It would go too far to say that fishing the tributaries of Lake Erie led Chester Mathis and Dr. William Klunk to find a way to diagnose Alzheimer's disease. But hooking steelhead salmon did help keep them sane until they could finish their search.

John Heller, Post-Gazette
Dr. William Klunk, left, and Chester Mathis of the University of Pittsburgh, have received the MetLife Foundation Award for developing a dye that identifies amyloid plaques thought to cause Alzheimer's.
Click photo for larger image.
"We have a rule," explained Mathis, senior chemist at the University of Pittsburgh positron emission tomography, or PET, facility. "We can talk about fishing at work, but we can't talk about work while fishing."

During the early years of Mathis' collaboration with psychiatrist Klunk, when laboratory dead-ends outnumbered advances, that rule was important. It has become less so in recent years, now that the duo appear to have found a way to use PET scans to visualize the brain plaques that are a hallmark of Alzheimer's.

In Washington, D.C., yesterday, Klunk and Mathis were honored for their discovery -- an imaging dye called Pittsburgh Compound B, or PIB -- as winners of the MetLife Foundation Award for Medical Research in Alzheimer's Disease.
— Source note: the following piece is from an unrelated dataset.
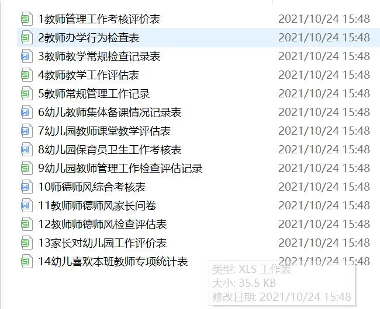Click spreadsheet icon of 14幼儿喜欢本班教师专项统计表

pos(27,261)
They will share the $700,000 award with two other winners -- Dr. John Morris of Washington University in St. Louis and Dr. Ronald Petersen of the Mayo Clinic.

Until PIB came along, the only way to diagnose Alzheimer's was to show that a patient's dementia wasn't the result of some other known cause. And even then, 10 to 15 percent of Alzheimer's diagnoses turn out to be wrong. The only way to definitively diagnose the disease has been to find amyloid plaques in the brain -- at autopsy.

But injecting PIB into patients allows the plaques to be seen using PET scans. This provides a means not only to diagnose the disease, but to monitor its progress and its response to drugs -- an important tool as researchers look for ways to slow or reverse the disease.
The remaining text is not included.